En Reclaiming Conversation (Recuperarando la Conversación), Sherry Turkle, catedrática del Instituto de Tecnología de Massachusetts (MIT), expone como la dependencia excesiva de las redes sociales y los sistemas de mensajería electrónica puede empobrecer nuestras conversaciones, e incluso nuestras relaciones. Sustituimos la intimidad real por la simulada.
En la filosofía quimérica de Silicon Valley descubrimos su incoherencia básica que engloba una torpe amalgama de creencias, entre ellas la fe neoliberal en el libre mercado, la confianza maoísta en el colectivismo, la desconfianza libertaria en la sociedad y la creencia evangélica en un paraíso venidero.
A pesar de proliferar, los detractores siguen, no obstante, constituyendo una minoría. La fe de la sociedad en la tecnología como panacea para los males sociales e individuales todavía es firme, y sigue habiendo una gran resistencia a cualquier cuestionamiento de Silicon Valley y sus productos. Aún hoy se suele despachar a los detractores de la revolución digital calificándolos de nostálgicos retrógrados y tachándolos de “antitecnológicos”.

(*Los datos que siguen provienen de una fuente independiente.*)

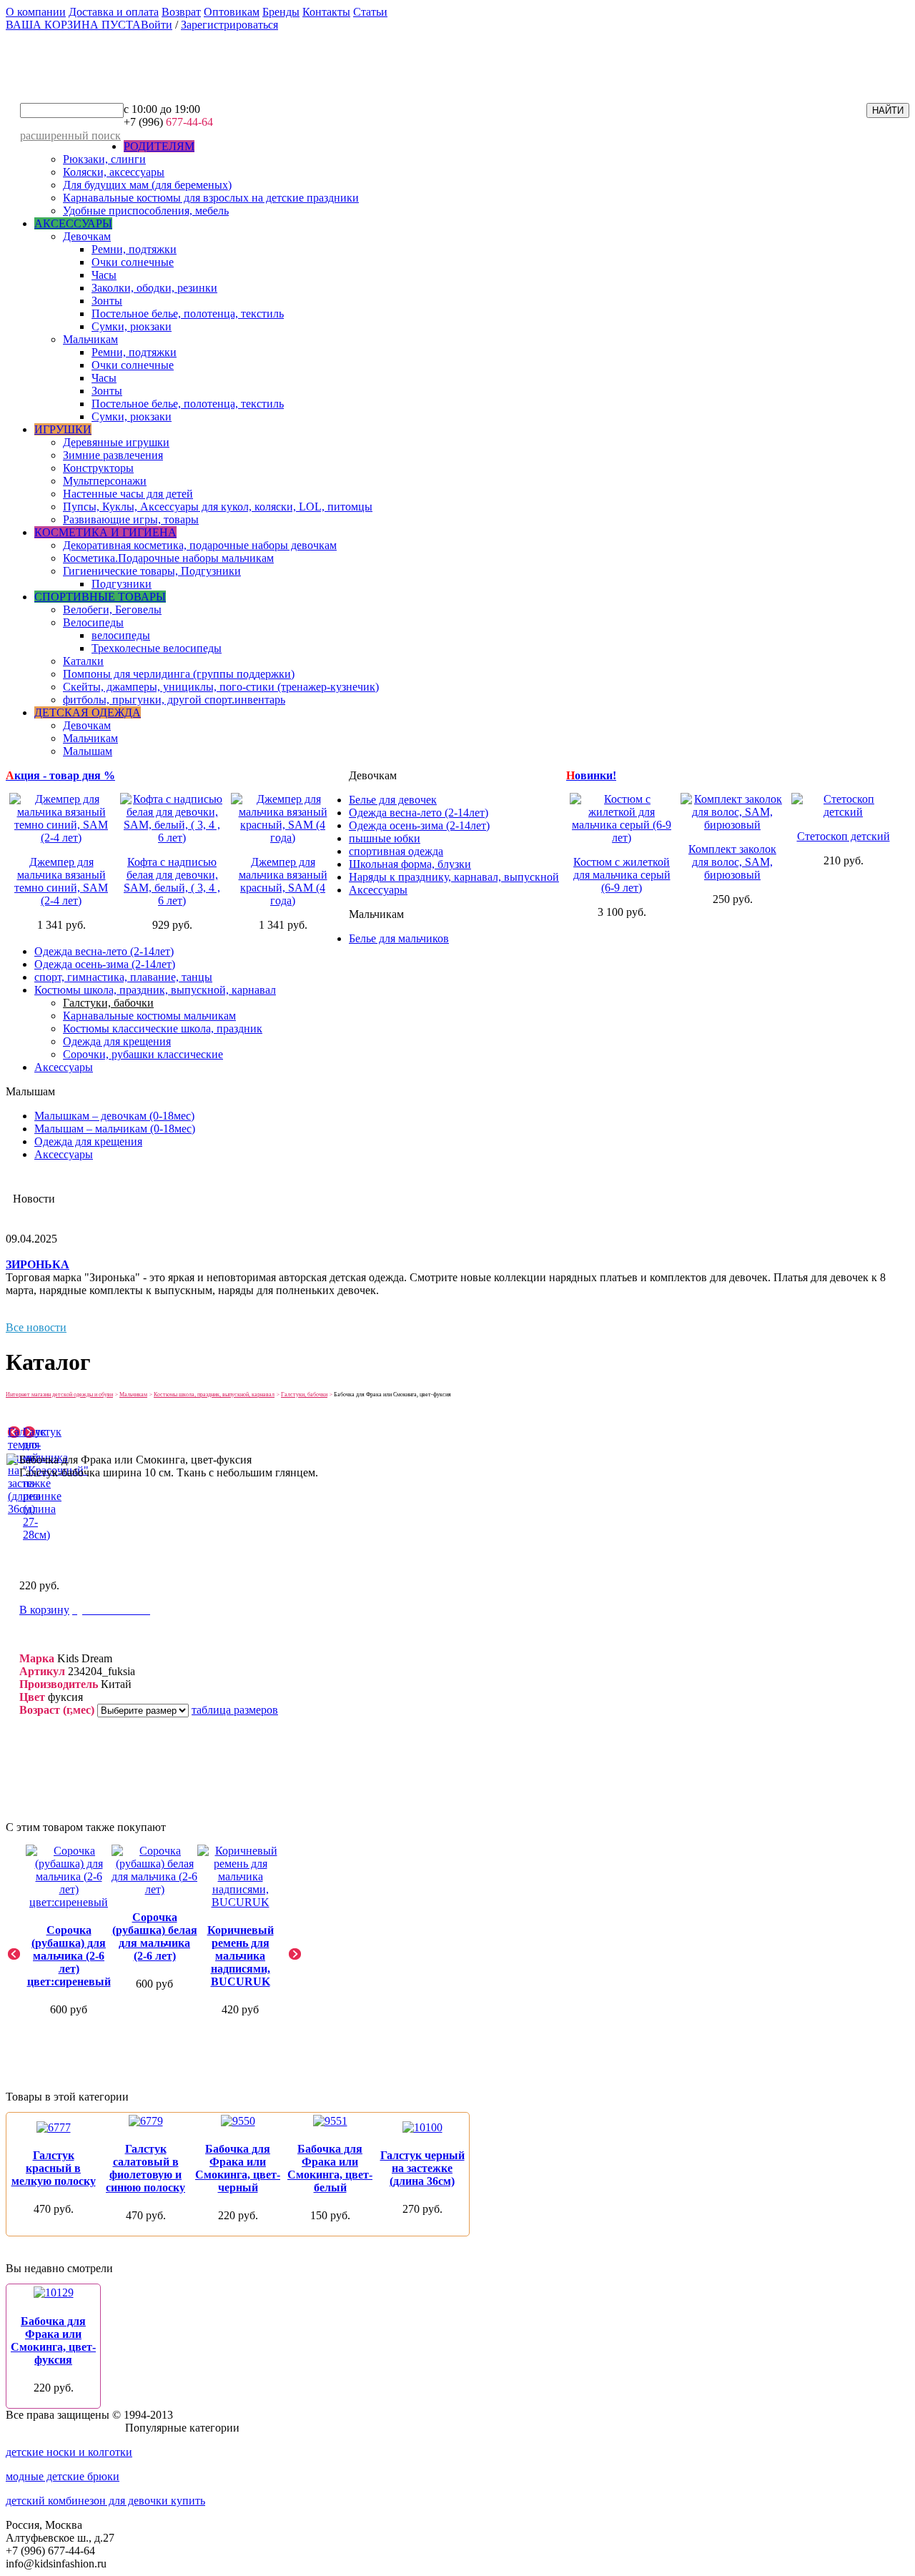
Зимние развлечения (113, 455)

En el mejor de los casos, la innovación tecnológica nos facilita nuevas herramientas para ampliar nuestras aptitudes, centrar nuestro pensamiento y ejercer nuestra creatividad, expande las posibilidades humanas y el poder de acción individual. Pero, con demasiada frecuencia, las tecnologías que promulga Silicon Valley tienen el efecto contrario. Las herramientas de la era digital engendran una cultura de distracción y dependencia, una subordinación irreflexiva que acaba por restringir los horizontes de la gente en lugar de ensancharlos.

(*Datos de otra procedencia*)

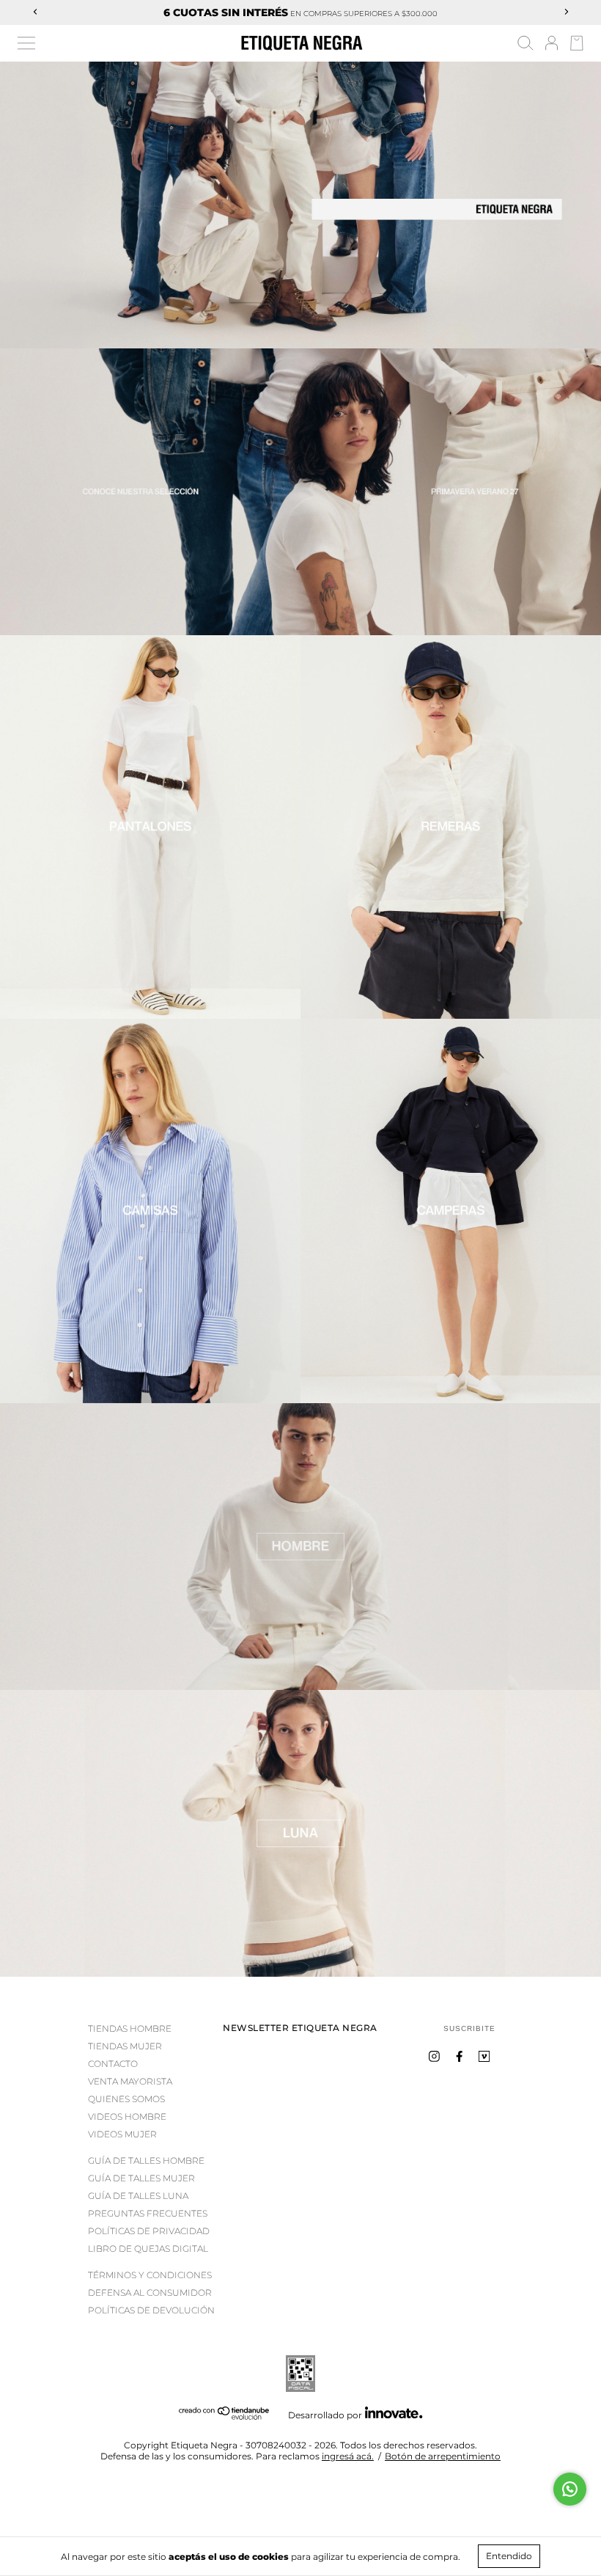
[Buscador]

Poner en duda Silicon Valley no es oponerse a la tecnología. Es pedir más a nuestros tecnólogos, a nuestras herramientas, a nosotros mismos. Es situar la tecnología en el plano humano que le corresponde. Visto retrospectivamente, nos equivocamos en ceder tanto poder sobre nuestra cultura y nuestra vida cotidiana a un puñado de grandes empresas de la Costa Oeste de Estados Unidos. Ha llegado el momento de enmendar el error.
- Nicholas Carr escribe sobre tecnología y cultura. Es autor de Superficiales, ¿qué está haciendo Internet con nuestras mentes? (Taurus) y, de Atrapados: cómo las máquinas se apoderan de nuestras mentes (Taurus). Traducción de News Clips.